Edge-IIoTset Cyber Security Dataset of IoT & IIoT

The Kaggle notebook “MITM Cleaned” by Tania Uzunova loads the Edge-IIoTset dataset, inspects the dataset (shape, column info, and sample rows), and checks the unique values in the Attack_type label column. It then isolates the two classes Normal and MITM/MiTM, standardizes the Attack_type text to consistent lowercase formatting, and reduces the Normal class to exactly 30,000 samples via random sampling to control class imbalance while keeping all available MITM records. The notebook saves the resulting two-class dataset as reduced_dataset.csv, and visualizes the final class distribution with a pie chart (exported as attack_type_distribution.png) while printing the final dataset shape and label counts.

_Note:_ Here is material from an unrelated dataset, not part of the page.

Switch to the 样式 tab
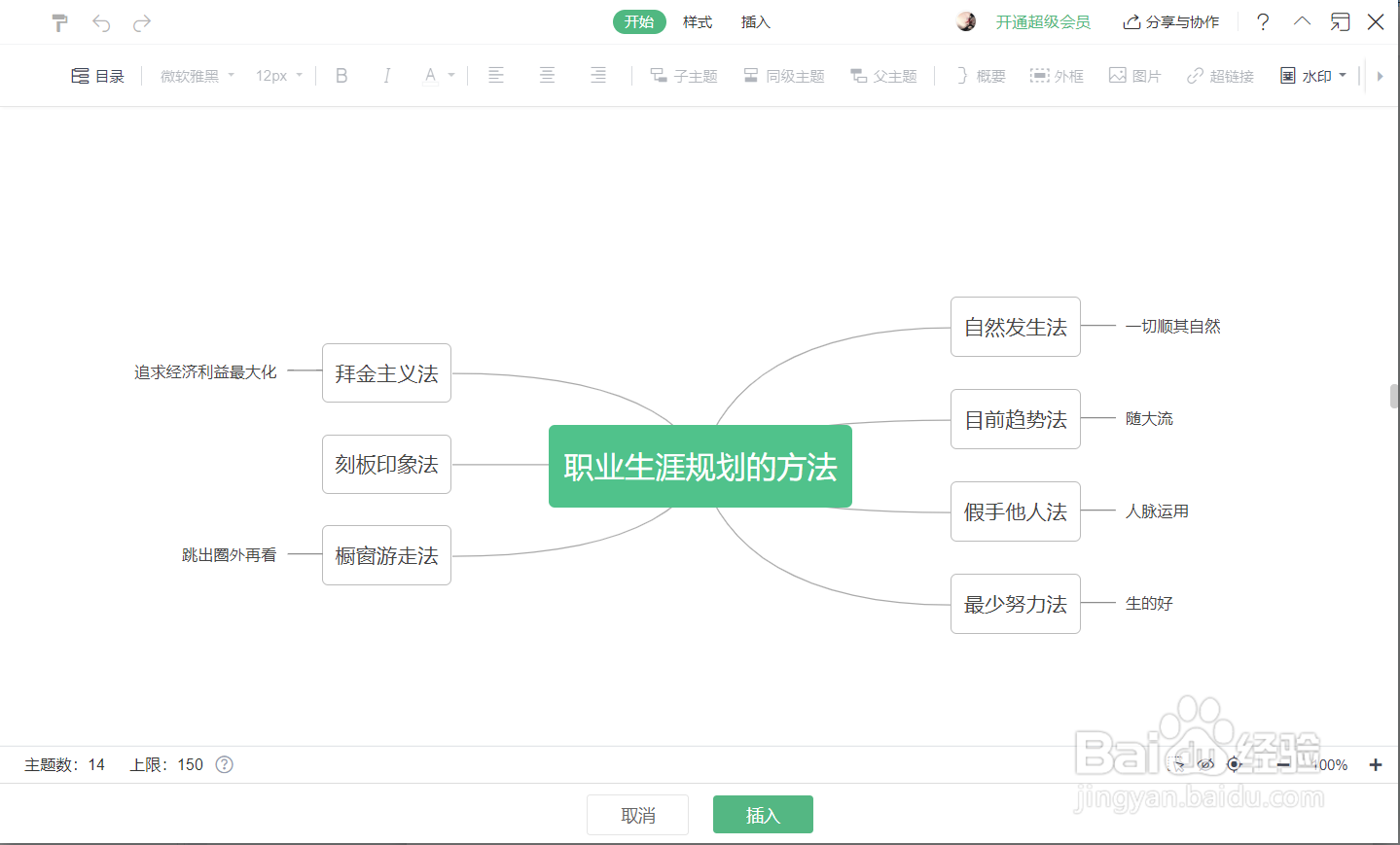Viewport: 1400px width, 845px height. (x=697, y=21)
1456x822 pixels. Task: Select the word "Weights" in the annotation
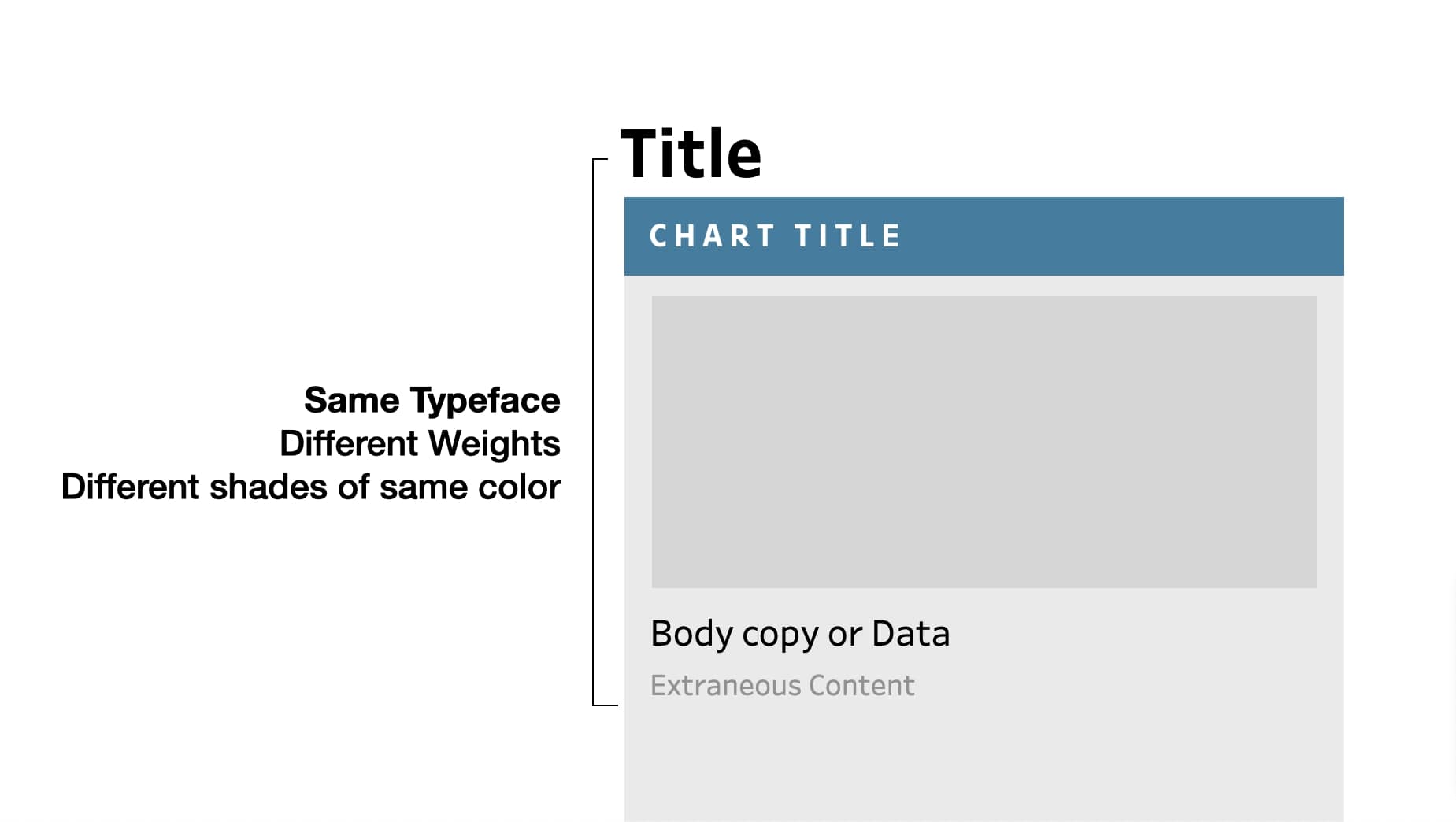pos(495,445)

The Edge-IIoTset Cyber Security Dataset of IoT & IIoT was created in 2022 by Mohamed Amine Ferrag, Othmane Friha, Djallel Hamouda, Leandros Maglaras, and Helge Janicke as a realistic benchmark dataset for machine-learning-based intrusion detection in Internet of Things (IoT) and Industrial IoT (IIoT) environments. The dataset was generated using a multi-layer IoT/IIoT testbed containing various sensors, devices, protocols, and edge/cloud computing components to simulate real industrial network traffic. It contains over 72 million network records derived from large PCAP captures, with features extracted using tools such as Zeek and TShark, and includes 61 selected flow features derived from over 1,000 raw attributes. The dataset includes 14 attack types grouped into five threat categories, including DoS/DDoS attacks, information gathering attacks, and man-in-the-middle attacks, making it suitable for training and evaluating machine learning and deep learning intrusion detection systems in IoT and IIoT networks.

Code 1

Dataset Summary

Code Using the Dataset

The Kaggle notebook “Hybrid IDS for MiTM: PCA + Isolation Forest + KNN” by Sabarna97 loads the Edge-IIoTset dataset and reframes the original Attack_type labels into a 3-class target: 0 = Normal (No Attack), 1 = Other Attacks, 2 = MITM. It drops label-leakage columns (Attack_label, Attack_type) and additional non-feature fields (e.g., timestamp/IP-style columns), scales the remaining numeric features, and reduces dimensionality with PCA. The notebook then applies Isolation Forest on the training set to remove anomalous samples before model training, and trains a K-Nearest Neighbors (KNN) classifier with GridSearchCV (5-fold StratifiedKFold) to tune n_neighbors and weights. Finally, it evaluates the tuned KNN using train/test accuracy, a classification report, and confusion matrices, and produces ROC curves (one-vs-rest) for the three classes, saving plots to an output folder.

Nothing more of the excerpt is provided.